D-Day hero dies at 88

Date published: 22 December 2009


A heroic Delph grandfather who was awarded France’s highest military honour has died aged 88.

Leslie Hull, of Stoneswood Road, was presented with the Chevalier de la Légion d’Honneur for his heroic deeds in Normandy during the Second World War.

But the medal was only handed to him 60 years after the conflict ended.

Mr Hull was serving in the 9th Battalion, the Parachute Regiment, in Normandy on D-Day and he and 650 of his comrades had the task of parachuting into France and silencing the German guns.

Allied forces preparing to make landings on Sword Beach in northern France in June, 1944, faced a battery of guns overlooking the shoreline at Merville.

Mr Hull told the Evening Chronicle in 2005: “We were under enemy fire as we approached the gun battery which was protected by barbed wire.

“Only 150 troops got there and only 95 came home. But if we had not silenced the guns, very many more British troops would have lost their lives on the beaches.”

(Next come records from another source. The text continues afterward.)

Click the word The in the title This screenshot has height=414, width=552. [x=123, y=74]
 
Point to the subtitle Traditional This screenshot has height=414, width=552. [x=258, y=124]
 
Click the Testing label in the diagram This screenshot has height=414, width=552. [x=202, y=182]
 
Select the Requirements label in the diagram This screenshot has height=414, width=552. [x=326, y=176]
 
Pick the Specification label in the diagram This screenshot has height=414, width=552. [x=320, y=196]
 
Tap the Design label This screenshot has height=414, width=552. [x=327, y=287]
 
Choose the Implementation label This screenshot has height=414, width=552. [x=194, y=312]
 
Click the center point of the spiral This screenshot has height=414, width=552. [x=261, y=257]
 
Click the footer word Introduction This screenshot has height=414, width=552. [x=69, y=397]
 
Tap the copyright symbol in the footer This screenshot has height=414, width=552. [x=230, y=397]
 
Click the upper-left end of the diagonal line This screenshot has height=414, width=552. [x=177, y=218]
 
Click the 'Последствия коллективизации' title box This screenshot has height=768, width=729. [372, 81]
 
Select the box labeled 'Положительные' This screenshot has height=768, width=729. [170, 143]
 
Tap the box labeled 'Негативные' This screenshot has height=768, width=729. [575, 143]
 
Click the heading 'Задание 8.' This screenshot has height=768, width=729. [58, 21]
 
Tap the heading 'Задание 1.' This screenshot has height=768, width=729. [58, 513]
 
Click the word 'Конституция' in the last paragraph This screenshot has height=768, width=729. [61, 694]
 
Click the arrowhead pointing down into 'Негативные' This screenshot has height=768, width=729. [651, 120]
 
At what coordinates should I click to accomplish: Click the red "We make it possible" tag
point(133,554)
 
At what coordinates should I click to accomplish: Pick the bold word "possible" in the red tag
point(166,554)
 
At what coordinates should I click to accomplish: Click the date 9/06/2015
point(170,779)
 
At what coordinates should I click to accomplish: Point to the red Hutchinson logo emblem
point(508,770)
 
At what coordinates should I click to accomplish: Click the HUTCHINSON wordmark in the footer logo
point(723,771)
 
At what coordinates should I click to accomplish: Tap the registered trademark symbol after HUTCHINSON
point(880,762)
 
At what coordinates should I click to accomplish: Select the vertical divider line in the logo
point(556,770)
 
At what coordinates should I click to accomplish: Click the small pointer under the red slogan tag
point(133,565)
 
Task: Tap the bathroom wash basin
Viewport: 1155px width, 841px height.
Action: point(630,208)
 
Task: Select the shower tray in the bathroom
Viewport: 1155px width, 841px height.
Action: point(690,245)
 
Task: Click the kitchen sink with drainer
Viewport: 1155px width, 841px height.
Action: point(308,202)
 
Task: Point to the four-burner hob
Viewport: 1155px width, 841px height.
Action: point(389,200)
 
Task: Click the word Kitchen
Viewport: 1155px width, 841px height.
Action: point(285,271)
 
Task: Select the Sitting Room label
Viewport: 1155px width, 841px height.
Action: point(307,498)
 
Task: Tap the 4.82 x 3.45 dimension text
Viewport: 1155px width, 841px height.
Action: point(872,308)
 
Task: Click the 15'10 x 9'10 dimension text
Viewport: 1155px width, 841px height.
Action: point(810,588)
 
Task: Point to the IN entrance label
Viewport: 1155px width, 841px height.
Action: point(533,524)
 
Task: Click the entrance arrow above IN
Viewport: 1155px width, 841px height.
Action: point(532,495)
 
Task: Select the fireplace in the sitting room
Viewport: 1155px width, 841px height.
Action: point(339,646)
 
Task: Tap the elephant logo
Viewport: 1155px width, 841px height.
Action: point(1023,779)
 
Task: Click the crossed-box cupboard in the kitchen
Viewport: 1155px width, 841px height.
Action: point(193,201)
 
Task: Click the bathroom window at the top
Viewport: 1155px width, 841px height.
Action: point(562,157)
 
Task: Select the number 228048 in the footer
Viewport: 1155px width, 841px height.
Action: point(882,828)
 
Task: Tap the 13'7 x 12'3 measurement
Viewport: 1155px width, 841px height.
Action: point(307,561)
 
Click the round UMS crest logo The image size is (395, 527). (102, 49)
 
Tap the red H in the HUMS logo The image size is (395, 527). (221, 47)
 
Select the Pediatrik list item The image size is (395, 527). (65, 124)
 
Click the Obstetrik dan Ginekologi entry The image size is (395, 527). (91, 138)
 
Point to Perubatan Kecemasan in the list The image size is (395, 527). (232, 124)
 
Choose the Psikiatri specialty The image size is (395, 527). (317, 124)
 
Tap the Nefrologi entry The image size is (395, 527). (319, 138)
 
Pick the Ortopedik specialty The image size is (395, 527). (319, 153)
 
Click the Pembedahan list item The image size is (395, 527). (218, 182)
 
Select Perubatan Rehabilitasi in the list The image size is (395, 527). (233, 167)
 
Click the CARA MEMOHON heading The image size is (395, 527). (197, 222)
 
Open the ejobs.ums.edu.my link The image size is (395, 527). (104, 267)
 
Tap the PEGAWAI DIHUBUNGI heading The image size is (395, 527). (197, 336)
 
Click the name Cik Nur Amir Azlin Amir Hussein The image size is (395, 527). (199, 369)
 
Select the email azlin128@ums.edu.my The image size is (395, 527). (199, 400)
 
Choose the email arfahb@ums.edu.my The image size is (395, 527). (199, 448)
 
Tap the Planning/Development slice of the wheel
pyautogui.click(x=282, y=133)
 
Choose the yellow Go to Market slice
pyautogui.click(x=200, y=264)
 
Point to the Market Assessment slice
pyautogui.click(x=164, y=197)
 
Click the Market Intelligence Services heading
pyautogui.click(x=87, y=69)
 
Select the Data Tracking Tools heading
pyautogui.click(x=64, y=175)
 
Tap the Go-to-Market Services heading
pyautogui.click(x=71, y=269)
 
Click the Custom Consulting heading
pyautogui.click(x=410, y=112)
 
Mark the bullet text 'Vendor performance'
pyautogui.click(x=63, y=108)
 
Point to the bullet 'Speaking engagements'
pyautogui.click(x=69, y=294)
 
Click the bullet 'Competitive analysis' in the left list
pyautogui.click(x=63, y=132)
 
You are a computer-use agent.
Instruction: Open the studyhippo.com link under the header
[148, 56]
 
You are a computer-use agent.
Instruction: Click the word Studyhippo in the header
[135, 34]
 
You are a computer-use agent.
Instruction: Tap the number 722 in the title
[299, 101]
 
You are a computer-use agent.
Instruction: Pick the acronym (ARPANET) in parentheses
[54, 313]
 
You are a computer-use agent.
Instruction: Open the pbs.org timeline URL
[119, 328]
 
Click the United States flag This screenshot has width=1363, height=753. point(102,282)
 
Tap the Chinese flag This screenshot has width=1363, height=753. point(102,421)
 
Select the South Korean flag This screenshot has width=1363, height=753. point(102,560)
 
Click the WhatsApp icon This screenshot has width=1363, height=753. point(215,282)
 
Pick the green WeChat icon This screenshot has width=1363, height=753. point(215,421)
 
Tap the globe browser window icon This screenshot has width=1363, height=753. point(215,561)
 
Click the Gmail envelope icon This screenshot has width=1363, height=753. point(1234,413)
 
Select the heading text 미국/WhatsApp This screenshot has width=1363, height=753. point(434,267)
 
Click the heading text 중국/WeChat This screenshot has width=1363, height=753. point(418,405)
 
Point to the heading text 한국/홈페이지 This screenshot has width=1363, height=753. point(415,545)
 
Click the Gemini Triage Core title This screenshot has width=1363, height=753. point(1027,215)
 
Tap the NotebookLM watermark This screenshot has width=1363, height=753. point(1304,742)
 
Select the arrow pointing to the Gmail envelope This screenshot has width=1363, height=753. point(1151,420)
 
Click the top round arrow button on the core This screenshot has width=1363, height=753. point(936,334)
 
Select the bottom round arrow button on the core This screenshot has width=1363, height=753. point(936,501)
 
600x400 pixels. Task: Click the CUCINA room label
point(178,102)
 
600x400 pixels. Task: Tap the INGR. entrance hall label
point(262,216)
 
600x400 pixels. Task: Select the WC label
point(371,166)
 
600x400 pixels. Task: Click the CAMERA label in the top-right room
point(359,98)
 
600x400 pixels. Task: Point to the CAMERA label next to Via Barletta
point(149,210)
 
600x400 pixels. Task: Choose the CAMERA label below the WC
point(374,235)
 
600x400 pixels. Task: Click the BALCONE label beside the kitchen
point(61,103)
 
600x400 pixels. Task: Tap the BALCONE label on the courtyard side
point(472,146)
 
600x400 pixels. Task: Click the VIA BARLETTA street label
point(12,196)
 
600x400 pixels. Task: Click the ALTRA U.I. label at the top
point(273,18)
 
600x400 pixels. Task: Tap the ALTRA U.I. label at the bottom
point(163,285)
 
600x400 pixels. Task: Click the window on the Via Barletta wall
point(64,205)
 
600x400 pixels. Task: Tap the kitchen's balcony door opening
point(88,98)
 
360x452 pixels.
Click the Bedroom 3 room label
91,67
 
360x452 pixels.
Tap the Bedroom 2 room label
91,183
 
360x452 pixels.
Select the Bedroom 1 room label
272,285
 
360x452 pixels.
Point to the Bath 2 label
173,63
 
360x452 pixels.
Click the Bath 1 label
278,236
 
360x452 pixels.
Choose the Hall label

After the war, Mr Hull, originally from York, became a parachute instructor with the Territorial Army. He moved to Delph in 1971 and later worked as a civil servant and was a member of the Parachute Regiment Association in Oldham.

Mr Hull, who leaves a widow Ida (87) and son Ian, died on December 14 in hospital and funeral is on December 29 at Oldham Crematorium. His coffin will bear his red Parachute Regiment beret and his medals. His family hope many association members will attend.